Par ailleurs, ces valeurs relatives à la défense de ma personne ne sont accessibles que si, dans une certaine mesure en tout cas, je les obtiens au détriment d'autrui. Plus j'obtiens de richesse, plus d'autres deviennent pauvres par rapport à moi, les richesses n'étant pas infinies. Les conflits de classes sont ainsi assurés. Quant au meilleur moyen pour être reconnu, il consiste à ne pas reconnaître la valeur d'autrui, voire à la dénigrer. Le plaisir également est trop souvent proportionnel au déplaisir d'autres humains. Si le fait de me servir lorsque j'ai le plaisir de déguster un met excellent accompagné de vins divins était un plaisir pour le serveur, on n'aurait pas le problèmes de recrutement que l'on connaît dans l'hôtellerie et ce n'est qu'un exemple...

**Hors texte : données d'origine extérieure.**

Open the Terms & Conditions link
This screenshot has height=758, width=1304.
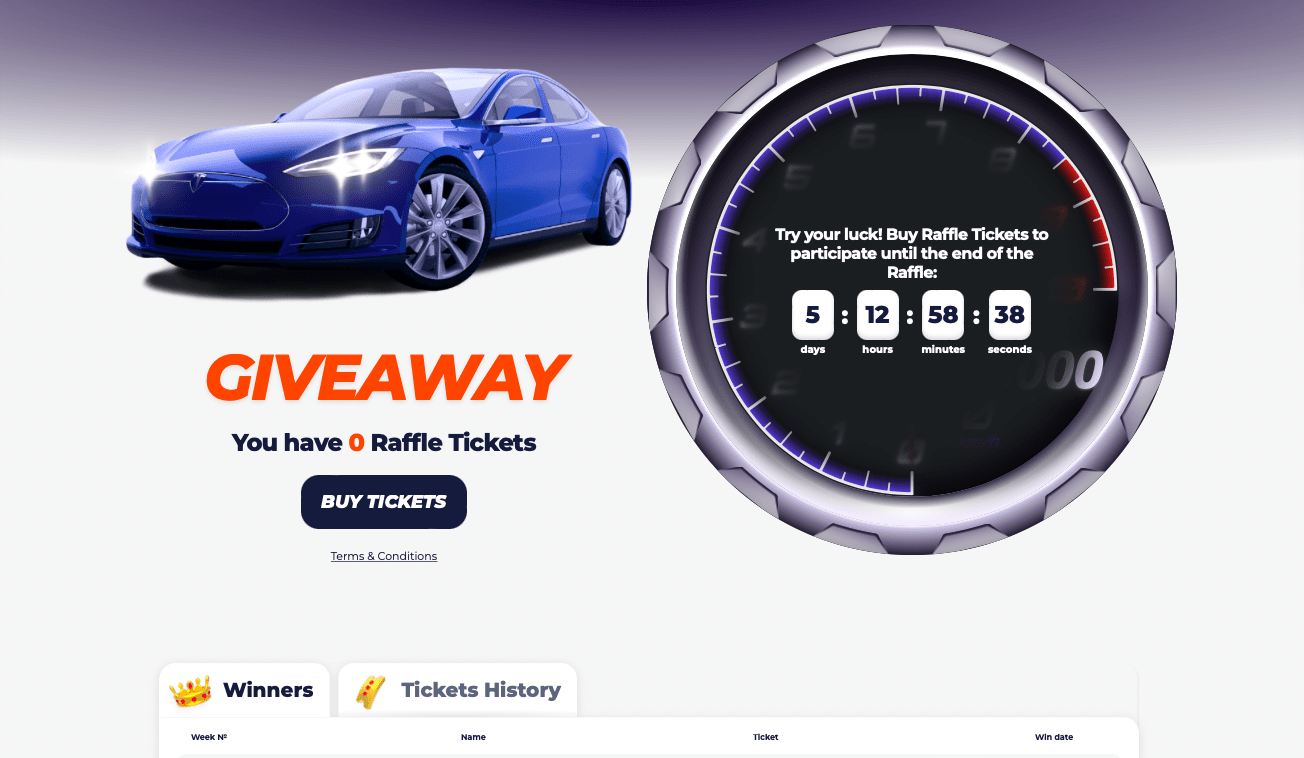[384, 556]
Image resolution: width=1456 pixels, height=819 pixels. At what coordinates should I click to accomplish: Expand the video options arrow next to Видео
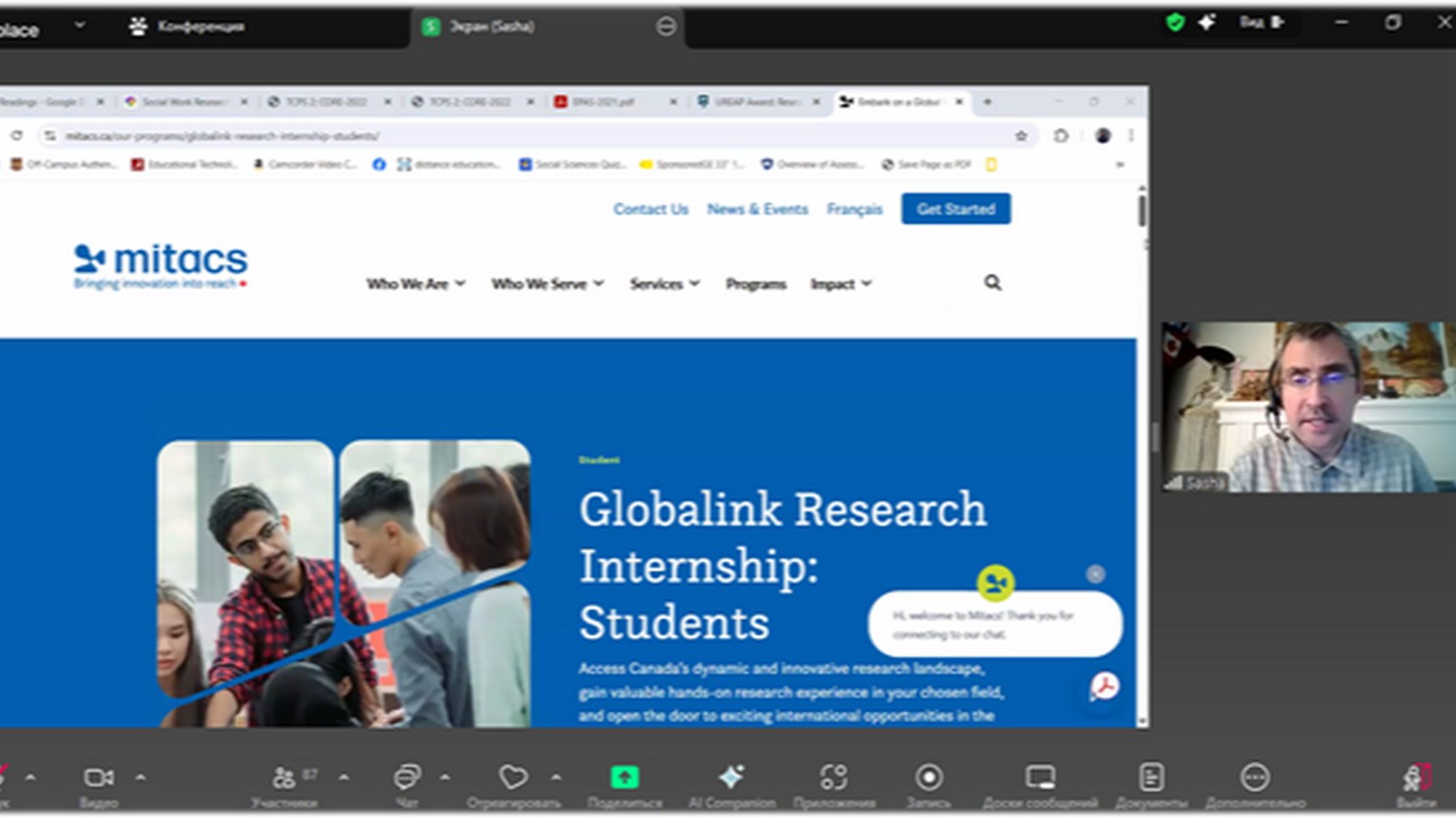coord(140,777)
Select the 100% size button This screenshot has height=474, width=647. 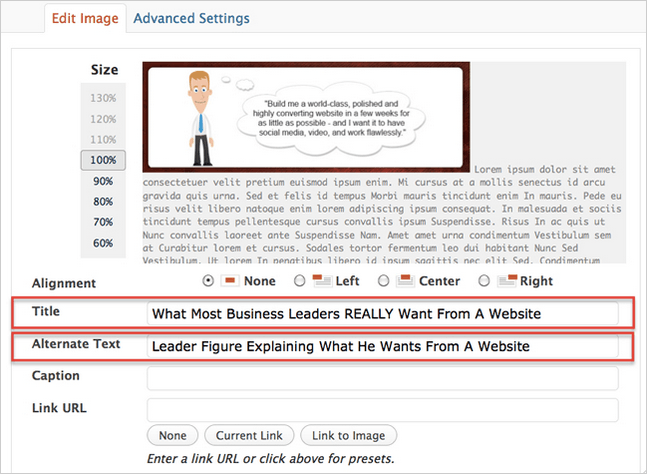coord(103,160)
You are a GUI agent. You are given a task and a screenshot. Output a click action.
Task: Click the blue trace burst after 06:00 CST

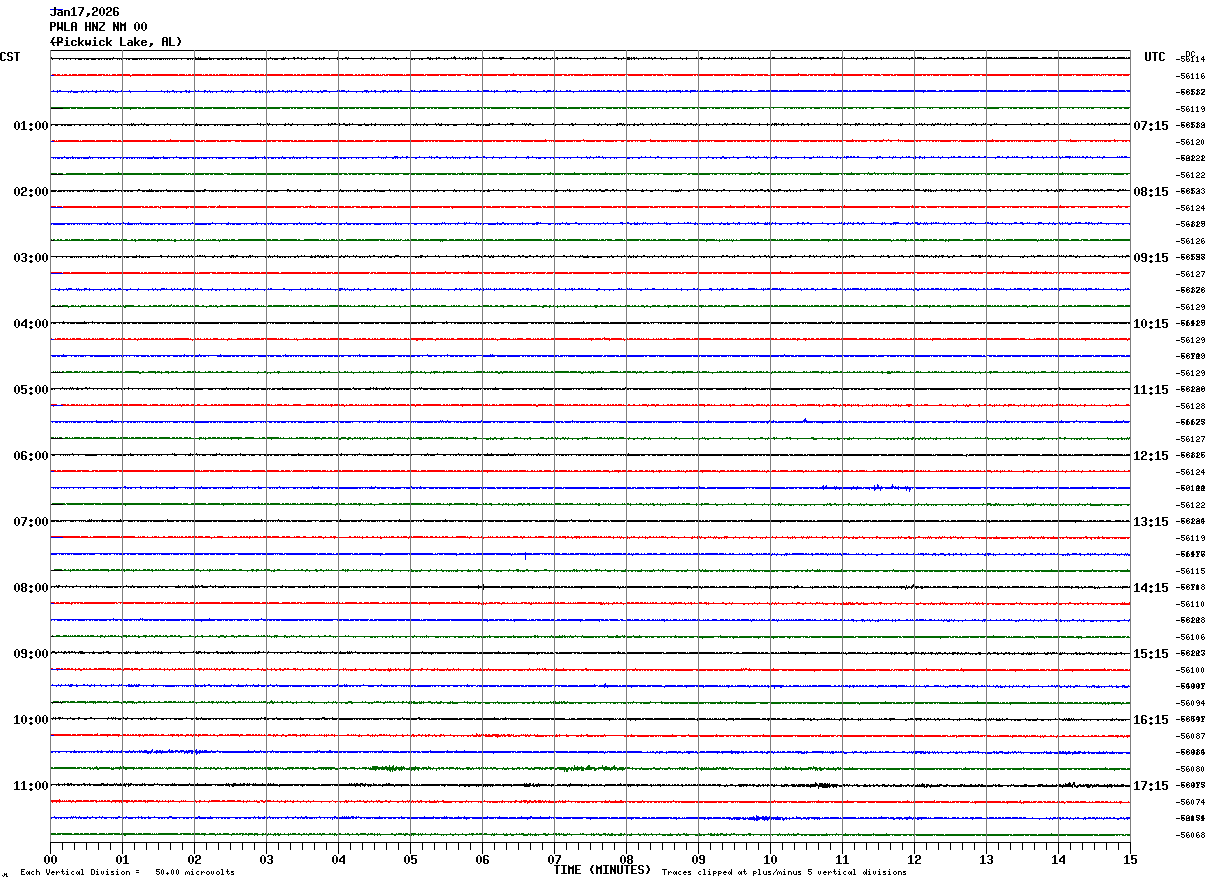(x=878, y=488)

Il importe dès lors de s'accrocher à d'autres valeurs. Celles-là doivent être plus absolues que celles si communes et répertoriées par Spinoza. On choisit alors des valeurs qui ne dépendent pas de nos désirs : le vrai, le beau, le juste, le bien. Mes qu'est-ce que LE Vrai, etc ? Pascal le faisait déjà remarquer : « Vérité en deçà des Pyrénées, erreur au-delà » (Brunschvicg 294). Ces valeurs sont tout aussi relatives que celles de Spinoza. Elles sont peut-être inscrites dans quelque « ciel », mais leur interprétation dépend essentiellement de nous. Or qui peut accepter de conduire sa vie en fonction de valeurs relatives, de valeurs dont il n'est pas certain qu'elles peuvent valoir en toutes circonstances ?
D'autres encore tenteront de décrire les valeurs auxquelles s'attacher de manière purement formelle. C'est le cas d'Emmanuel Kant. Il ne fait pas un catalogue de valeurs. Il dit que la valeur au nom de laquelle on agit doit pouvoir devenir une valeur universelle. Ainsi la liberté est une vraie valeur qui vaut à ses yeux la peine d'être défendue, car on peut souhaiter la liberté pour chaque être humain. Si je choisis par contre de mentir, il faudrait que le mensonge devienne une maxime recommandée à tous. Or cela est évidemment impensable si l'on veut vivre paisiblement en société. Cette manière formelle de voir a toutefois des inconvénients. Par exemple si je suis masochiste, je pourrai décider de faire souffrir mon prochain en estimant qu'il doit aimer souffrir de la même manière que j'aime souffrir...

Si on lit le sermon sur la montagne, on s'aperçoit que Jésus propose des valeurs qui ne sont guère compatibles avec celles évoquées ci-dessus, si ce n'est avec l'éthique formelle de Kant. Heureux les pauvres, ceux qui pleurent, ceux qui tendent l'autre joue ou qui aiment leurs ennemis. On parle facilement à ce propos d'anti-valeurs. Mais attention ! Il ne suffit pas de prendre le contraire des valeurs en vogue pour tomber sur les vraies valeurs. Ce qui vaut pour un chrétien n'est pas la pauvreté, le déshonneur et la souffrance. On l'a trop souvent crû. C'est beaucoup plus subtil ou complexe que cela !

Pour reprendre les trois valeurs mises en évidence par Spinoza et si actuelles, le christianisme ne propose pas la pauvreté et l'absence de pouvoir qui lui est concomitante. Il défend l'esprit de pauvreté : le fait de ne pas être attaché à ses richesses, d'être capable de les mettre au service de Dieu et de les partager avec ses prochains, sans que cela doive nécessairement mener à se haïr soi-même et à manquer du nécessaire. Le christianisme ne demande pas de rechercher le déshonneur et le scandale. Il recommande d'être indifférent à la reconnaissance comme à la non-reconnaissance par autrui et la société. L'important est, en effet, que l'on est de toute éternité déjà reconnu par Dieu. Il n'invite pas non plus à chercher le déplaisir. Il invite à chercher, non son plaisir personnel, mais celui de Dieu. Et ce plaisir de Dieu est celui qu'il nous a manifesté en Jésus de Nazareth : pour ne prendre qu'un exemple : la faiblesse. Il ne s'agit toutefois pas de la faiblesse pour la faiblesse, mais de ce qui semble faible aux yeux du monde mais qui laisse Dieu exercer au travers de nous sa puissance : la puissance de son amour désintéressé.